Play launched services in 2021 on the foundations of other Icelandic low-cost airlines, Primera and WOW, both of which went bust. In November 2024, Play established Fly Play Europe as part of its own restructuring process to benefit from Malta’s lower tax treaties. For the same reason, various airlines like Ryanair, Wizz Air and even Lufthansa Group have established subsidiaries in Malta.
Fly Play Europe secured the AOC in March 2025, and four of Play’s Airbus A321neos were transferred to the operating licence in Malta by July 2025. Two A320neos were to join in September 2025 as Play changed its business model from operating scheduled transatlantic services to more leisure flights to Europe and ACMI.
Fly Play Europe operated flights on behalf of the parent airline as well as offering ACMI and charter services to others. It was in talks to provide aircraft to a Kosovo-based start-up before the parent airline abruptly ceased operations on September 29 and filed for bankruptcy.
Fly Play Europe is based in Saint Julian’s at an address that shows 108 other companies listed at the same place. It is owned by various shareholders, including pension funds. Since January, the company has listed six filings about the return of shareholders, changes amongst directors, or the appointment of an auditor.
Double taxation treaties
In the filing, Icelandair says it is seeking to benefit from favourable terms and conditions in Malta. “Acquiring a share in the company would open up new opportunities for Icelandair, for example, in charter services as the Maltese company has access to more extensive air service agreements and double taxation treaties.”
“At the same time, it would create opportunities to separate the company’s fleet operations, with aircraft intended for the long term in Icelandair’s passenger route network being operated in Iceland, while other aircraft would be operated in Malta. Such a separation would simplify Icelandair’s operations and increase efficiency.”
Flexibility
Icelandair CEO Bogi Nils Bogason says in the filing: “Most airlines in our markets, especially in Europe, operate more than one air operator certificate, giving them greater flexibility in their operations. If the transaction goes through it would similarly increase Icelandair’s flexibility and competitiveness. Having access to an air operator certificate in Malta in addition to the Icelandic one can open up new and exciting business opportunities and at the same time simplify our operations in Iceland and increase efficiency.”
Icelandair has a 100 percent share in Loftleidir Icelandic, a subsidiary that is involved in the leasing of aircraft for airlines and tour operators, with a turnover of $112 million and EBIT of $20.4 million in 2025 to the benefit of Icelandair Group. But Loftleidir doesn’t offer the same benefits as an entity would under more favourable terms.
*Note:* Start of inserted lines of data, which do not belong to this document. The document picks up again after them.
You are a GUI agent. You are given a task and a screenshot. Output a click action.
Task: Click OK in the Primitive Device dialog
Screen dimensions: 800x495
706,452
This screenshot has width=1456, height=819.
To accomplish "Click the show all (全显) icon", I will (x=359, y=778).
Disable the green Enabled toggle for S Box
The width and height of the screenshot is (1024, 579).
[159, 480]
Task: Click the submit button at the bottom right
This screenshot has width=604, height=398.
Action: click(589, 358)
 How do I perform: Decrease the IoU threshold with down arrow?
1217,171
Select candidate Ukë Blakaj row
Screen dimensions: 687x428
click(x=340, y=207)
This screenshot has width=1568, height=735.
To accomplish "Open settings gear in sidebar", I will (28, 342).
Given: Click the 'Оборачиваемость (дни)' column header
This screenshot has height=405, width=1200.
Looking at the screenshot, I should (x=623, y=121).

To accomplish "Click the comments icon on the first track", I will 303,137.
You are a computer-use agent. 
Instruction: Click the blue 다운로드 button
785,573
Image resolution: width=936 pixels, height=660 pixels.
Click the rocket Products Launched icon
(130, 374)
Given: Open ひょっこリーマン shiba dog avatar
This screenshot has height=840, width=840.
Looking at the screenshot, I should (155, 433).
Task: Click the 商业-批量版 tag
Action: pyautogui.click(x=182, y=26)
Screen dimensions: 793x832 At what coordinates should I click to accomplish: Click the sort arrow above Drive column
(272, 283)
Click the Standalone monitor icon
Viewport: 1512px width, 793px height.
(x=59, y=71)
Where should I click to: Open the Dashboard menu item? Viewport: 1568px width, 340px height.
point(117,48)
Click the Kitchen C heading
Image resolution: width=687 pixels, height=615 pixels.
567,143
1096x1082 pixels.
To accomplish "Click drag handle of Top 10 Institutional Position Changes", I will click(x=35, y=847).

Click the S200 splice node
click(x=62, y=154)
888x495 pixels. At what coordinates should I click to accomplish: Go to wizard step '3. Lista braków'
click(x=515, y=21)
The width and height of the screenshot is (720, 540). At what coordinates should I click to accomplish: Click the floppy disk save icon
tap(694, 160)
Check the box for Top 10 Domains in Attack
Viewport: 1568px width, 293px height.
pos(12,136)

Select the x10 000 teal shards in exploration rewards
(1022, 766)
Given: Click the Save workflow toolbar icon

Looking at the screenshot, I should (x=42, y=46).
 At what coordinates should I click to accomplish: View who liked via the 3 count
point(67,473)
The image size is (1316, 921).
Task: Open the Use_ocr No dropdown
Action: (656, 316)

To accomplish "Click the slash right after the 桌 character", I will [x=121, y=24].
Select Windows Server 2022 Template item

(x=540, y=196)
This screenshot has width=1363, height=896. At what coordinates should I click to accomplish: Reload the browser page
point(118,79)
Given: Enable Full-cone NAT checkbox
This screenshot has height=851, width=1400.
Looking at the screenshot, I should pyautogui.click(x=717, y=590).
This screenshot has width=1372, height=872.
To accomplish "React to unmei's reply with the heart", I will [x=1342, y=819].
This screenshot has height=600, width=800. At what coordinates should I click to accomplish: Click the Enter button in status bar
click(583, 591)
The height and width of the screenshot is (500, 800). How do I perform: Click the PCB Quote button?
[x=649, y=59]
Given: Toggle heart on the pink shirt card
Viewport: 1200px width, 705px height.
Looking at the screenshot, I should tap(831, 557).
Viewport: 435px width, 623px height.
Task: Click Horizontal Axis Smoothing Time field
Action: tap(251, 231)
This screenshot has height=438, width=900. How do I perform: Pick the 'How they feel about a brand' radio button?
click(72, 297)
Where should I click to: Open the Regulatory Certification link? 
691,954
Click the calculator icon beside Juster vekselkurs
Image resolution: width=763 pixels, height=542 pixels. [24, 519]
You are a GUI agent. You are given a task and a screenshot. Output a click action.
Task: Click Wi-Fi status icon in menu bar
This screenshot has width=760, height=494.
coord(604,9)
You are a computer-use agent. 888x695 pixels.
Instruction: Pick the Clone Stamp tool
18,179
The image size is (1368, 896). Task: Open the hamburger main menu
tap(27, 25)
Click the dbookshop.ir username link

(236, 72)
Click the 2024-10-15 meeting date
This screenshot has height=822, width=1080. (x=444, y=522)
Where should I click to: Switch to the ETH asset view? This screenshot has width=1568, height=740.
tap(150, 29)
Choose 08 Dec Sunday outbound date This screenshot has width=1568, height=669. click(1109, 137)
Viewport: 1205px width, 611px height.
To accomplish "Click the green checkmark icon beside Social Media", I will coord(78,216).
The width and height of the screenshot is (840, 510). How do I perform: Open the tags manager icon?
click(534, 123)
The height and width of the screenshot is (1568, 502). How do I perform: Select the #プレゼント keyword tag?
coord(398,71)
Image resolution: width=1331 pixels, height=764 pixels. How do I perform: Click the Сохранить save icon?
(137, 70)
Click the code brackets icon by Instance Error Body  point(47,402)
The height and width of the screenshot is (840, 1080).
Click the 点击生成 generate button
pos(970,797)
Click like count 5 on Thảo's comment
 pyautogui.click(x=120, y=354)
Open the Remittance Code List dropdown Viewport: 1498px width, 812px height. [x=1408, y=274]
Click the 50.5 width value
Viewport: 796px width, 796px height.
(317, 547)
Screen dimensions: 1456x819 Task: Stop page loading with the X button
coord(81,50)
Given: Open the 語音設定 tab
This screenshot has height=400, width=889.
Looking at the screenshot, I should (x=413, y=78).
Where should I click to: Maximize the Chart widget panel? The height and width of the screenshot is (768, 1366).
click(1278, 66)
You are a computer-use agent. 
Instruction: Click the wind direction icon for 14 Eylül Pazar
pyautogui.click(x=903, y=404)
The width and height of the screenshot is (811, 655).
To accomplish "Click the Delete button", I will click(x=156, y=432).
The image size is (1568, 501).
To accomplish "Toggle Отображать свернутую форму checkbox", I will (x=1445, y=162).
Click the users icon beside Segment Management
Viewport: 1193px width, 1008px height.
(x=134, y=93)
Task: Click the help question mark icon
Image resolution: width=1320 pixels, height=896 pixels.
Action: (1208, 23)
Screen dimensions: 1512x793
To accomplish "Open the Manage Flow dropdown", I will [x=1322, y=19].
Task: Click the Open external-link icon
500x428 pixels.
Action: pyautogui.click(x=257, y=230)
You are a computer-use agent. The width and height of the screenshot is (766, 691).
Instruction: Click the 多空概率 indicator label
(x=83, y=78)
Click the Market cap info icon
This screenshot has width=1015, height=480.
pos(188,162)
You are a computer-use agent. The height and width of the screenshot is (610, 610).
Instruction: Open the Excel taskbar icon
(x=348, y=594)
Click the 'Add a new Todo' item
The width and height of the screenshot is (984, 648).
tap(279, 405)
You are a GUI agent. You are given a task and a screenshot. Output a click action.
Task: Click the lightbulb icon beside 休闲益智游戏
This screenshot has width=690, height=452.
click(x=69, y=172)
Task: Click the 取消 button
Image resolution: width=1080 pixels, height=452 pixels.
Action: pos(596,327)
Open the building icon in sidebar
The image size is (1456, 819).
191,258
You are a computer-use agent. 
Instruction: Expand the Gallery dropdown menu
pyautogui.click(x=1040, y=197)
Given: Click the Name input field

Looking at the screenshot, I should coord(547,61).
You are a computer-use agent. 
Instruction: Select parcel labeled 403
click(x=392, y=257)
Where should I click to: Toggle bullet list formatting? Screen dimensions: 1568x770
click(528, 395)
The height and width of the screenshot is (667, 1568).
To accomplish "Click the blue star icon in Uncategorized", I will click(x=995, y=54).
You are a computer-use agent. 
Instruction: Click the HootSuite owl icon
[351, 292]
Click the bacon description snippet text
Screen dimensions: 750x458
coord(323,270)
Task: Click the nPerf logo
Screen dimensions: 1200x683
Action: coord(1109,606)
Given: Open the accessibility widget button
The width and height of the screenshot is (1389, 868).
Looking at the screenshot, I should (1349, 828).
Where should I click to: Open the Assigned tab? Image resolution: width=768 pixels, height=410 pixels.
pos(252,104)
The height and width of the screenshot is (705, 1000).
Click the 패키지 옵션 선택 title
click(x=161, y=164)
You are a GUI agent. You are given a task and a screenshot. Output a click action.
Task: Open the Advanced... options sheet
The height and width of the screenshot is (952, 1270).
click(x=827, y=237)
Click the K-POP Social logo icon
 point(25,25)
Icelandair’s fleet comprises six Airbus A321LRs, 17 Boeing MAX 8s and four MAX 9s, nine 757-200s and two -300s, and four 767-300s. The older Boeing aircraft are gradually being phased out by early 2028, leaving just two aircraft in the international fleet this year. The A321LRs will replace the 757. The carrier expects to operate 52 aircraft during 2026. The first of 13 A321XLRs is due in 2029.